It has been exactly one year since the most recent the Oregon Progress Board released the Oregon Benchmarks report, which highlights the progress of Oregon's minority populations.
But what does this report really tell us about Oregon and how important is the data?
According to Sean Cruz, chief of staff for Oregon Sen. Avel Gordly, D-N/NE Portland, the local senator frequently uses the state benchmarks to guide her decision-making.
"I can't say how others use it, but we use it," Cruz said. "We look at the data and see where we are as far as the benchmarks."
One recent example, Cruz said, can be found in Senate Bill 38, which would dedicate funding to a home ownership assistance account to help minority homebuyers.
"Educational achievement, dropout rates, civic involvement – those benchmarks are all in there and we do use them," Cruz said.

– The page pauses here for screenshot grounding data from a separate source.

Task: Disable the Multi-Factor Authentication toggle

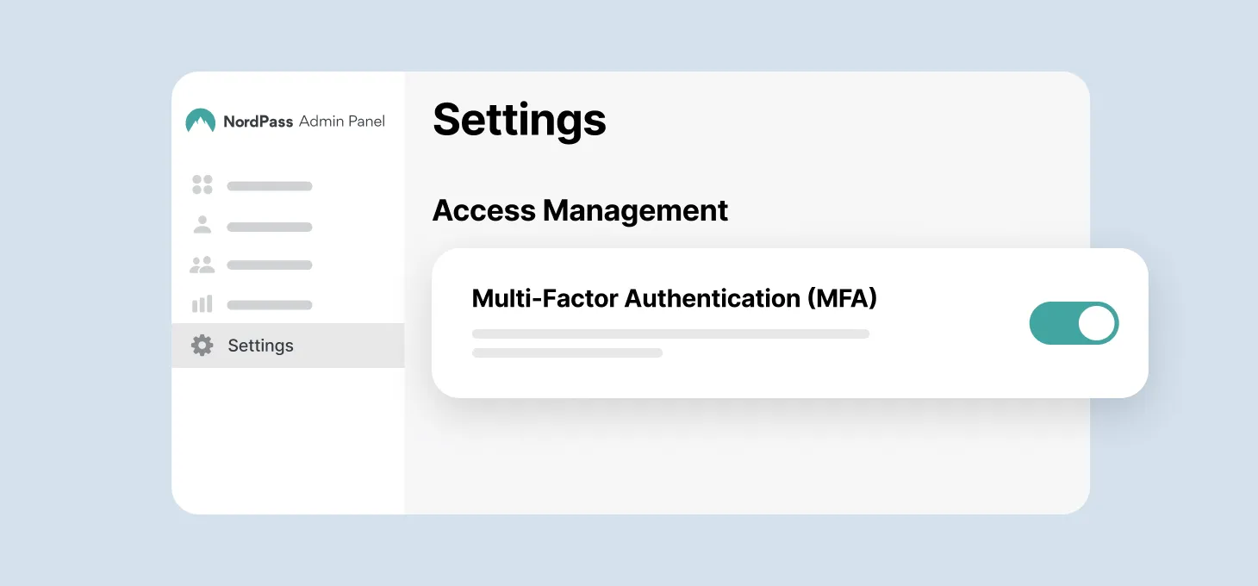Action: click(1074, 323)
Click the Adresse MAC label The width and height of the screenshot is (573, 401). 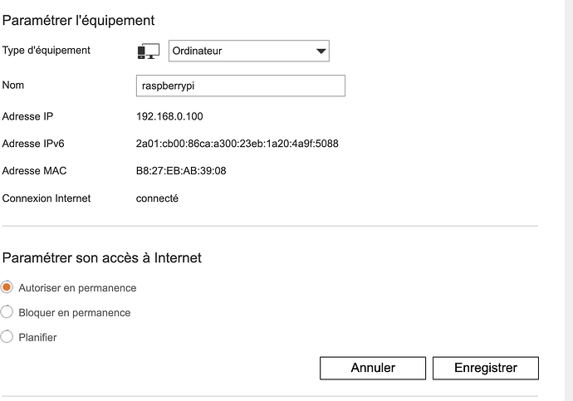pos(32,171)
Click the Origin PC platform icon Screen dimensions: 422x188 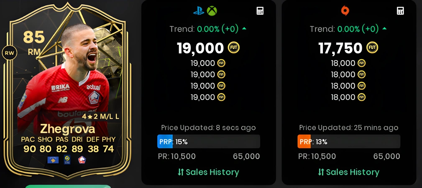pyautogui.click(x=345, y=11)

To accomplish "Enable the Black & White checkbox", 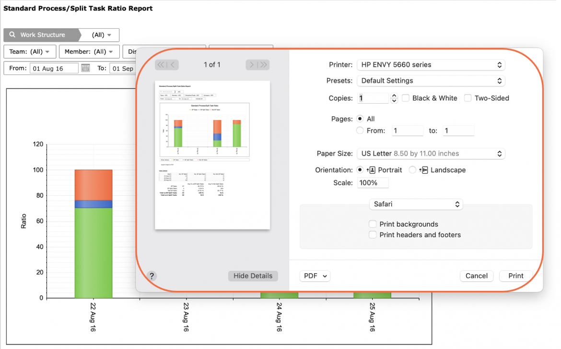I will 406,98.
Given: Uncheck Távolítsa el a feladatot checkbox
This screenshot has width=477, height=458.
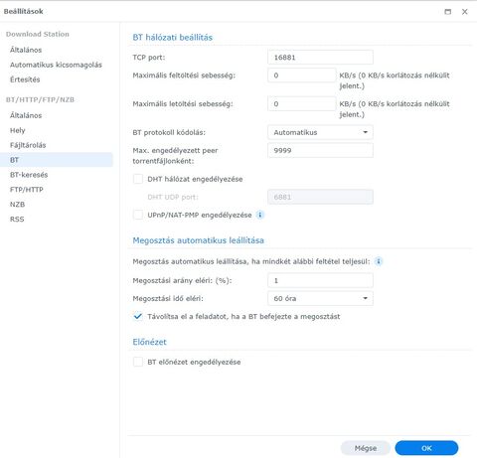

Another local politician, Rep. Chip Shields, D-inner N/NE Portland, says the Benchmark Report definitely gets used, but that the state agencies tend to use the data more often than individual legislators.
Shields cautioned though, that due to an under-funding of the Oregon Progress Board, which is charged with producing the report, the data "hasn't been maximized to the degree that it could be."
The most recent Benchmarks Report highlights the state's division by race in areas such as education, arrest rates, home ownership, health care and poverty.
According to the 2006 report, Oregon is getting more diverse, but remains less diverse than the United States as a whole.
"African Americans are the least represented (in Oregon), being about eight times less likely to live in Oregon," the report states. "Only American Indians are more likely to live in Oregon than in other states, on average."
In addition, even though the state experienced a dramatic increase in the number of Hispanic residents over the past decade, according to the report, "the overall percentage of the population that was Hispanic in 2004 (9.6 percent) remained lower in Oregon than in the U.S. overall (14.2 percent)."
What else does the report tell us about our state and about the state of Oregon's African American population?
• Overall, the status of Oregon's Black community was negative regarding education; mixed when it came to health and safety; and mixed regarding financial status.
• The adult high completion rate for Blacks improved from 1990-2004 and was "better than all other diverse groups in Oregon and African Americans nationwide."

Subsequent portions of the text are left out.